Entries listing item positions
* begin *
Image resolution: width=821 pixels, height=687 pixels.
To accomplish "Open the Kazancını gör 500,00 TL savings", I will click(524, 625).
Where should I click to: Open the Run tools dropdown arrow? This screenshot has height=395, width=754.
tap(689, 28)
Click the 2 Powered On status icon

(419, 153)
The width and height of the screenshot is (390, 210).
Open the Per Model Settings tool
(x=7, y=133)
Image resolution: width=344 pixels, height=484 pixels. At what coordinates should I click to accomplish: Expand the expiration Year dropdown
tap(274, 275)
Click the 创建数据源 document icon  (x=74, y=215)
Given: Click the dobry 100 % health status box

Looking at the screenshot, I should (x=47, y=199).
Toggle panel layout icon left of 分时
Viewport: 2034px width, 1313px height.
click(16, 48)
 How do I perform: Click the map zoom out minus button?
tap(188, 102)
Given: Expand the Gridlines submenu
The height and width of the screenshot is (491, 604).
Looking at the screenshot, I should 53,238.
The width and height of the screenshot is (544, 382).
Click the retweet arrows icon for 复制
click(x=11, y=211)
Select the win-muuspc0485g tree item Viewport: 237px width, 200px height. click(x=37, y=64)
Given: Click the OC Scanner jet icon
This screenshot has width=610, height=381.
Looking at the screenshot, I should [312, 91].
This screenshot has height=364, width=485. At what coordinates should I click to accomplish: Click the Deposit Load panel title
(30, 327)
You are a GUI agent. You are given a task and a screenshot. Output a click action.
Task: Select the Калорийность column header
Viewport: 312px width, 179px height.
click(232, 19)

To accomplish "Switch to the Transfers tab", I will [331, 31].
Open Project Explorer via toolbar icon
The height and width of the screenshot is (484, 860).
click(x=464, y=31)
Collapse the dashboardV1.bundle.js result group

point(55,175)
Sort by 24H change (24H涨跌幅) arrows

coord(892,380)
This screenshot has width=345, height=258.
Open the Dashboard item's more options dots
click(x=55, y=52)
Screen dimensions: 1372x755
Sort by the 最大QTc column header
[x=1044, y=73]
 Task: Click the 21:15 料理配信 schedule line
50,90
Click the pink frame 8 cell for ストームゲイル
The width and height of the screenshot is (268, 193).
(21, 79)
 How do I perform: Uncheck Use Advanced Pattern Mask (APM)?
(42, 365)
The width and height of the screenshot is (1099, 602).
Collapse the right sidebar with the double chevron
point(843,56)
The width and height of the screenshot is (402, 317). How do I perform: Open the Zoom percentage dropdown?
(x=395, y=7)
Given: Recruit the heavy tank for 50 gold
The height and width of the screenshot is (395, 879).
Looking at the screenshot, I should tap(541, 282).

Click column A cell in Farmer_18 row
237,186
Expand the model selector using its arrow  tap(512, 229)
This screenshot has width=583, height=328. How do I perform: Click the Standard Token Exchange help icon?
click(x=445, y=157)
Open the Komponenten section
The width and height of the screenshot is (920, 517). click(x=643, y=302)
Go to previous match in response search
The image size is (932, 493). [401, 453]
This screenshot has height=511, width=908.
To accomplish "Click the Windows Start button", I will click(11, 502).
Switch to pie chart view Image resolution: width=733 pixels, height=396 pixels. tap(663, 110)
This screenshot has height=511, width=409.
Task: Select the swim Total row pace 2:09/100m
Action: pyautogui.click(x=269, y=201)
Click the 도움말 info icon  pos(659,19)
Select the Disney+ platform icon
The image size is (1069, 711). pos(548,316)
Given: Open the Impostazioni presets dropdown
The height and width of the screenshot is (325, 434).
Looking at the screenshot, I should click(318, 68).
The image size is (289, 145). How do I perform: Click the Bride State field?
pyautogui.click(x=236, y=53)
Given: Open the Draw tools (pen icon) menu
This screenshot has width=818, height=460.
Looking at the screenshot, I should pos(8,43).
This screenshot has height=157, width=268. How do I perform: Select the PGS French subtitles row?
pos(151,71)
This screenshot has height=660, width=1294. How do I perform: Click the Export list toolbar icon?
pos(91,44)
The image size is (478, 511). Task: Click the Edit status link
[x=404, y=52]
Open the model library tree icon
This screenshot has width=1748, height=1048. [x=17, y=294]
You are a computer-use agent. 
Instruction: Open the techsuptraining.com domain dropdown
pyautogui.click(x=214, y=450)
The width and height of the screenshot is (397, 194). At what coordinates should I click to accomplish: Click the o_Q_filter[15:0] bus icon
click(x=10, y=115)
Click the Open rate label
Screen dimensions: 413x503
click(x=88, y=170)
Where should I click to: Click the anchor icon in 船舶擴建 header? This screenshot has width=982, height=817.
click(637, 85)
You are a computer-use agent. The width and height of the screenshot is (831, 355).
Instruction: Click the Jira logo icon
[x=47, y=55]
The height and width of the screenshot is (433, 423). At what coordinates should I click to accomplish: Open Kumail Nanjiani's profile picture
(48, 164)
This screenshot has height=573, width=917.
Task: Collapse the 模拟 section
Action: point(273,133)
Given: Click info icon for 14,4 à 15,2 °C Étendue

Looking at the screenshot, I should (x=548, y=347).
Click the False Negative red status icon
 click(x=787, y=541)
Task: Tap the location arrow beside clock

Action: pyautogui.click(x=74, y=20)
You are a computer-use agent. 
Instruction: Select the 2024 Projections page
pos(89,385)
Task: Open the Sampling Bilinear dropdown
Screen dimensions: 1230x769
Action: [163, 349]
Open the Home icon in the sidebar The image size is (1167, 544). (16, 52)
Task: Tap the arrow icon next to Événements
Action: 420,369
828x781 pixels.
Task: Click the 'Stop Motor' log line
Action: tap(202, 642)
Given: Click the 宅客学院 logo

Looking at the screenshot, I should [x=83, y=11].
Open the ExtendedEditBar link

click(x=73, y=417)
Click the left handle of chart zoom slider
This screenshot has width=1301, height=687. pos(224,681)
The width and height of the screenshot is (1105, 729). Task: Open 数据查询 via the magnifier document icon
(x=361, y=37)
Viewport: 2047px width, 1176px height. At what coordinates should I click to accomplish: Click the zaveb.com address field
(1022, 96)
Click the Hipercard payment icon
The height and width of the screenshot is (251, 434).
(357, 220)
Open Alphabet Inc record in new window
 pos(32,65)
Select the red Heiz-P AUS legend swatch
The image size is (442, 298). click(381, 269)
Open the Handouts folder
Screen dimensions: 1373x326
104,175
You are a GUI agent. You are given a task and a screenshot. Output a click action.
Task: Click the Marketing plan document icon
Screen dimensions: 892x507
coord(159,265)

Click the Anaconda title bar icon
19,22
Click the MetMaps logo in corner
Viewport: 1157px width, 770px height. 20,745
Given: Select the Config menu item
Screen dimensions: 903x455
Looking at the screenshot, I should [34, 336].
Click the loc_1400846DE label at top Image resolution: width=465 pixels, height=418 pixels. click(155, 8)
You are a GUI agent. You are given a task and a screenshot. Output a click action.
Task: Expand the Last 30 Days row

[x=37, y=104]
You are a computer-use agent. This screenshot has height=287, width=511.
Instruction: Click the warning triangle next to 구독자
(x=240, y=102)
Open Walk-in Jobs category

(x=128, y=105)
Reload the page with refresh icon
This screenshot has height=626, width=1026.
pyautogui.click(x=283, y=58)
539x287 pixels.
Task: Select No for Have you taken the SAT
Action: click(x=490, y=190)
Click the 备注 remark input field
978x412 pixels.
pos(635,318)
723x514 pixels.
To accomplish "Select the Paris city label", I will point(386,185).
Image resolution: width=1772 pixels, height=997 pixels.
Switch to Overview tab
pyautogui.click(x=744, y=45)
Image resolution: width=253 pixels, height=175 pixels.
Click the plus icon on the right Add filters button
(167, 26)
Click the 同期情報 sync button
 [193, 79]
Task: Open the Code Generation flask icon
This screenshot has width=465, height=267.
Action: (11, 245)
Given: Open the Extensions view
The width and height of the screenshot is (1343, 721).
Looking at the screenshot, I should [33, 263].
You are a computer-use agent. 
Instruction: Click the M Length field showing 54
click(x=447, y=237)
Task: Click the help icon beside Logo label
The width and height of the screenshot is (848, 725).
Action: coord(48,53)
* end *
__Your objective__:
Copy these records above word for word, beginning at the line that contains "Task: Open the Sampling Bilinear dropdown" and stopping after the line that contains "Viewport: 1157px width, 770px height. 20,745". Include both of those lines.

__Task result__:
Task: Open the Sampling Bilinear dropdown
Screen dimensions: 1230x769
Action: [163, 349]
Open the Home icon in the sidebar The image size is (1167, 544). (16, 52)
Task: Tap the arrow icon next to Événements
Action: 420,369
828x781 pixels.
Task: Click the 'Stop Motor' log line
Action: tap(202, 642)
Given: Click the 宅客学院 logo

Looking at the screenshot, I should [x=83, y=11].
Open the ExtendedEditBar link

click(x=73, y=417)
Click the left handle of chart zoom slider
This screenshot has width=1301, height=687. pos(224,681)
The width and height of the screenshot is (1105, 729). Task: Open 数据查询 via the magnifier document icon
(x=361, y=37)
Viewport: 2047px width, 1176px height. At what coordinates should I click to accomplish: Click the zaveb.com address field
(1022, 96)
Click the Hipercard payment icon
The height and width of the screenshot is (251, 434).
(357, 220)
Open Alphabet Inc record in new window
 pos(32,65)
Select the red Heiz-P AUS legend swatch
The image size is (442, 298). click(381, 269)
Open the Handouts folder
Screen dimensions: 1373x326
104,175
You are a GUI agent. You are given a task and a screenshot. Output a click action.
Task: Click the Marketing plan document icon
Screen dimensions: 892x507
coord(159,265)

Click the Anaconda title bar icon
19,22
Click the MetMaps logo in corner
Viewport: 1157px width, 770px height. 20,745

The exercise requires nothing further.